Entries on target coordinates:
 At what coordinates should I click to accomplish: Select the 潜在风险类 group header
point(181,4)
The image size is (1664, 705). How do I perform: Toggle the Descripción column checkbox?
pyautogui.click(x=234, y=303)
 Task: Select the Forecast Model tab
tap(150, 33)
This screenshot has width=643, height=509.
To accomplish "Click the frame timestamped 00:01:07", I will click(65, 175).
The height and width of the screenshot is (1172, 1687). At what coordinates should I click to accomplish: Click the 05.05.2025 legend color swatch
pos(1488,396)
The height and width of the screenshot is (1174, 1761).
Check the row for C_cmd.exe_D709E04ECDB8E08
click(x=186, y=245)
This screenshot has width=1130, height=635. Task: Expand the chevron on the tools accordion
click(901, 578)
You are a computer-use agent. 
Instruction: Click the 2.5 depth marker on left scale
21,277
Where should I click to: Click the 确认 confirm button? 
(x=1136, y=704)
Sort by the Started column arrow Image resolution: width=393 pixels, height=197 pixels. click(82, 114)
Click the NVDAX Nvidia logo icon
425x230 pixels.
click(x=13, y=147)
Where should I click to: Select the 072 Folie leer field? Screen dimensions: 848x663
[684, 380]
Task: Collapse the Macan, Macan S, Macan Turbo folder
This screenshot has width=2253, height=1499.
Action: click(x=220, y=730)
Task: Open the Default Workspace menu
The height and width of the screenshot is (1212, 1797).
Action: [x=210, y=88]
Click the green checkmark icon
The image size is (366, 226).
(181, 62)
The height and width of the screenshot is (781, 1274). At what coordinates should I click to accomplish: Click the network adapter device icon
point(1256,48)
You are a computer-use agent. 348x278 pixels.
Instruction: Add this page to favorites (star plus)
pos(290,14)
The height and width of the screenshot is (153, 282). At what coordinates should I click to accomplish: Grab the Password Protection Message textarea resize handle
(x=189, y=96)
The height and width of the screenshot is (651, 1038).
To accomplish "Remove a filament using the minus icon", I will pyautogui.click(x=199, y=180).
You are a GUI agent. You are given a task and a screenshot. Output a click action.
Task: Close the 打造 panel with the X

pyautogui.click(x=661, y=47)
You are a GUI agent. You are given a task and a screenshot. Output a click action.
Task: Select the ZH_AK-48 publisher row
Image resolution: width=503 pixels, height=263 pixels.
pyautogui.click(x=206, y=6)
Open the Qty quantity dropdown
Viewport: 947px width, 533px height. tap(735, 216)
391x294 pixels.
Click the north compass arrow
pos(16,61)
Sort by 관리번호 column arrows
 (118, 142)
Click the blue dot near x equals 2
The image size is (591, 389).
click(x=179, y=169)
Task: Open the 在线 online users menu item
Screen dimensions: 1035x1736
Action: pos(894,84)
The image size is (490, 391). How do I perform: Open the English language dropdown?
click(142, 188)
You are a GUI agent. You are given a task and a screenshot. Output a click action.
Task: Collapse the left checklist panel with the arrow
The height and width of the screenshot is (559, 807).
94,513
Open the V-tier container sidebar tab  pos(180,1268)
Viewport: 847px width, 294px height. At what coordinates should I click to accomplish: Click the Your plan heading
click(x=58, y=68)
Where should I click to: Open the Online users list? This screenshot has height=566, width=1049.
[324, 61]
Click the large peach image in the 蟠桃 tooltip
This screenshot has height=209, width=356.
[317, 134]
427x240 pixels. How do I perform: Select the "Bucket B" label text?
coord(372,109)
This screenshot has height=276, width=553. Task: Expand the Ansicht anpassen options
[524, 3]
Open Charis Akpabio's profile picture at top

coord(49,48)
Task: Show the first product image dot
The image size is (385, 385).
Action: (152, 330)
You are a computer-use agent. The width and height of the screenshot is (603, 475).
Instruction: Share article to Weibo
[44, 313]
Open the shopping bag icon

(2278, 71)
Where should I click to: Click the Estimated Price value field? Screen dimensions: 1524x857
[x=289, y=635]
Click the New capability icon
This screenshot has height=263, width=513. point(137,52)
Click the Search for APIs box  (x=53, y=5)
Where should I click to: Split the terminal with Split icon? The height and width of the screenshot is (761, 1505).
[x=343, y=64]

• Problem statement
Copy the records above word for word, beginning at the line that contains "You are a computer-use agent. The" and continuing through the last line of the records.

• Reply
You are a computer-use agent. The width and height of the screenshot is (603, 475).
Instruction: Share article to Weibo
[44, 313]
Open the shopping bag icon

(2278, 71)
Where should I click to: Click the Estimated Price value field? Screen dimensions: 1524x857
[x=289, y=635]
Click the New capability icon
This screenshot has height=263, width=513. point(137,52)
Click the Search for APIs box  (x=53, y=5)
Where should I click to: Split the terminal with Split icon? The height and width of the screenshot is (761, 1505).
[x=343, y=64]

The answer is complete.